● **PROBLEM DESCRIPTION**
Please reproduce the data in its entirety, word for word.

● **INFORMATION GIVEN**
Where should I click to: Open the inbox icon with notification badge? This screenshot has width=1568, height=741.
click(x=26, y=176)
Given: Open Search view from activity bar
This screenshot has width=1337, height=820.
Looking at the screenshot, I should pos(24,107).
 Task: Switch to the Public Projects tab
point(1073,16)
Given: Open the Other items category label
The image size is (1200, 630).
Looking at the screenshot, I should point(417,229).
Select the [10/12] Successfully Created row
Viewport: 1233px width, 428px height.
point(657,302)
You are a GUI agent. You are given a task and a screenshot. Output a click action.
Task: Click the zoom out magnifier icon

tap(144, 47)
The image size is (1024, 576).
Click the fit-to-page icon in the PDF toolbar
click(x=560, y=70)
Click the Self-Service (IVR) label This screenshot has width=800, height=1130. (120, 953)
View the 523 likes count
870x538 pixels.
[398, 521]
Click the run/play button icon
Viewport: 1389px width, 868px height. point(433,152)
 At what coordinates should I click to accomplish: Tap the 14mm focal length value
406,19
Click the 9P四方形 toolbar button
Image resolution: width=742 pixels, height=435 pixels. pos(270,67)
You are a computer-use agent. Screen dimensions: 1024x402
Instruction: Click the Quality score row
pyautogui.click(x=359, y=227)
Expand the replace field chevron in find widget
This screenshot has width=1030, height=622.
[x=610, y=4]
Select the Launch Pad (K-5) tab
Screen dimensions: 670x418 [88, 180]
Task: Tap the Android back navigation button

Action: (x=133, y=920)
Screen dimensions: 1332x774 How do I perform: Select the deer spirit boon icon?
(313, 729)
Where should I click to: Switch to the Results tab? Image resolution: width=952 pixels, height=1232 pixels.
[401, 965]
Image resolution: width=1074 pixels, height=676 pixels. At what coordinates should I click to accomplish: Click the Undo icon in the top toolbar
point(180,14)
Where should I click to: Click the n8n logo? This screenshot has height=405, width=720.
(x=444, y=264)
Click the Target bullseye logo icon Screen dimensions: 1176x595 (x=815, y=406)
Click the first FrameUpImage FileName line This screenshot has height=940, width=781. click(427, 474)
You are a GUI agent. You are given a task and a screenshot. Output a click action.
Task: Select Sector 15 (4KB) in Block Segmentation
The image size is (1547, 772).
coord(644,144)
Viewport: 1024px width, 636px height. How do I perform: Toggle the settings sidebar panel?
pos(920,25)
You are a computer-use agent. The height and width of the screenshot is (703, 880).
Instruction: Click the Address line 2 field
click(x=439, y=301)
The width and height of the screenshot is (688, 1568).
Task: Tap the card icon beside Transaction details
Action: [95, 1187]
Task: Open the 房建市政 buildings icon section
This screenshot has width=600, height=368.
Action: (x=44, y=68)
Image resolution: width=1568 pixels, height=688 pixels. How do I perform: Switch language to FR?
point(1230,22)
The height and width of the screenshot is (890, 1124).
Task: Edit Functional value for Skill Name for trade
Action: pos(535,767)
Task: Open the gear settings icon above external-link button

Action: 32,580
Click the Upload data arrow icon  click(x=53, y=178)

● **RESPONSE**
Where should I click to: Open the inbox icon with notification badge? This screenshot has width=1568, height=741.
click(x=26, y=176)
Given: Open Search view from activity bar
This screenshot has width=1337, height=820.
Looking at the screenshot, I should pos(24,107).
 Task: Switch to the Public Projects tab
point(1073,16)
Given: Open the Other items category label
The image size is (1200, 630).
Looking at the screenshot, I should point(417,229).
Select the [10/12] Successfully Created row
Viewport: 1233px width, 428px height.
point(657,302)
You are a GUI agent. You are given a task and a screenshot. Output a click action.
Task: Click the zoom out magnifier icon

tap(144, 47)
The image size is (1024, 576).
Click the fit-to-page icon in the PDF toolbar
click(x=560, y=70)
Click the Self-Service (IVR) label This screenshot has width=800, height=1130. (120, 953)
View the 523 likes count
870x538 pixels.
[398, 521]
Click the run/play button icon
Viewport: 1389px width, 868px height. point(433,152)
 At what coordinates should I click to accomplish: Tap the 14mm focal length value
406,19
Click the 9P四方形 toolbar button
Image resolution: width=742 pixels, height=435 pixels. pos(270,67)
You are a computer-use agent. Screen dimensions: 1024x402
Instruction: Click the Quality score row
pyautogui.click(x=359, y=227)
Expand the replace field chevron in find widget
This screenshot has width=1030, height=622.
[x=610, y=4]
Select the Launch Pad (K-5) tab
Screen dimensions: 670x418 [88, 180]
Task: Tap the Android back navigation button

Action: (x=133, y=920)
Screen dimensions: 1332x774 How do I perform: Select the deer spirit boon icon?
(313, 729)
Where should I click to: Switch to the Results tab? Image resolution: width=952 pixels, height=1232 pixels.
[401, 965]
Image resolution: width=1074 pixels, height=676 pixels. At what coordinates should I click to accomplish: Click the Undo icon in the top toolbar
point(180,14)
Where should I click to: Click the n8n logo? This screenshot has height=405, width=720.
(x=444, y=264)
Click the Target bullseye logo icon Screen dimensions: 1176x595 (x=815, y=406)
Click the first FrameUpImage FileName line This screenshot has height=940, width=781. click(427, 474)
You are a GUI agent. You are given a task and a screenshot. Output a click action.
Task: Select Sector 15 (4KB) in Block Segmentation
The image size is (1547, 772).
coord(644,144)
Viewport: 1024px width, 636px height. How do I perform: Toggle the settings sidebar panel?
pos(920,25)
You are a computer-use agent. The height and width of the screenshot is (703, 880).
Instruction: Click the Address line 2 field
click(x=439, y=301)
The width and height of the screenshot is (688, 1568).
Task: Tap the card icon beside Transaction details
Action: [95, 1187]
Task: Open the 房建市政 buildings icon section
This screenshot has width=600, height=368.
Action: (x=44, y=68)
Image resolution: width=1568 pixels, height=688 pixels. How do I perform: Switch language to FR?
point(1230,22)
The height and width of the screenshot is (890, 1124).
Task: Edit Functional value for Skill Name for trade
Action: pos(535,767)
Task: Open the gear settings icon above external-link button

Action: 32,580
Click the Upload data arrow icon  click(x=53, y=178)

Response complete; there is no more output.